§ INPUT FOR THIS TASK:
_ _ _ _

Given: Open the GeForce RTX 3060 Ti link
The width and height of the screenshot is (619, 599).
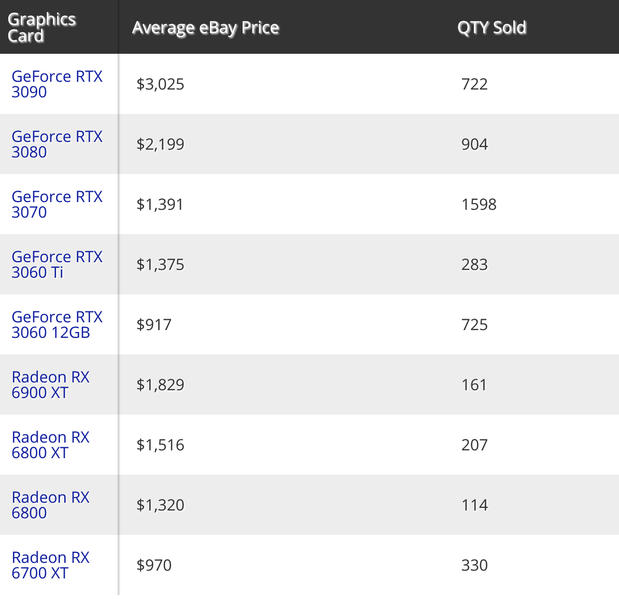Looking at the screenshot, I should tap(56, 264).
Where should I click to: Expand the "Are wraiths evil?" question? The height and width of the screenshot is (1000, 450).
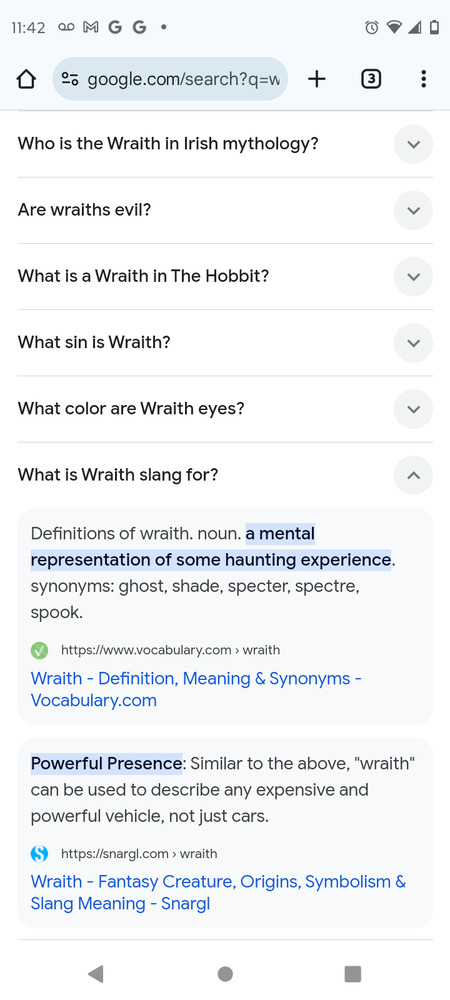(414, 210)
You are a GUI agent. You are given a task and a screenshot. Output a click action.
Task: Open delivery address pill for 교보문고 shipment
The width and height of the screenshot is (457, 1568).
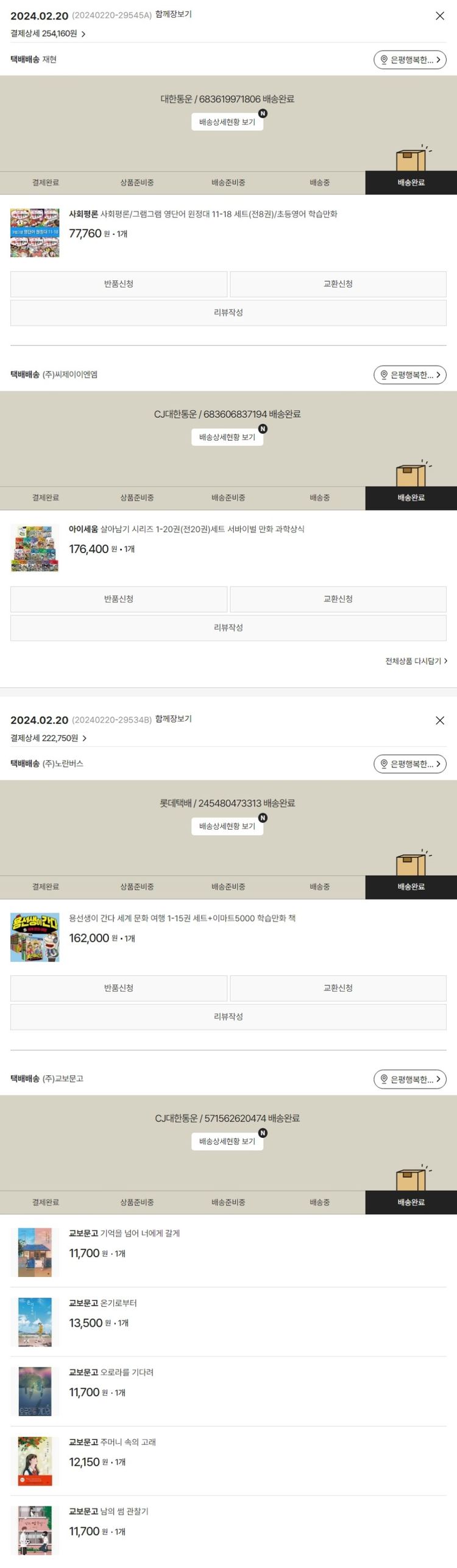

_ _ _ _

§ TASK TO COMPLETE:
Copy verbatim the span that opens at the line with "Task: Open delivery" and closes at the final line of the listing. Do not carry over any pictures.

§ RESPONSE TO THE TASK:
Task: Open delivery address pill for 교보문고 shipment
The width and height of the screenshot is (457, 1568).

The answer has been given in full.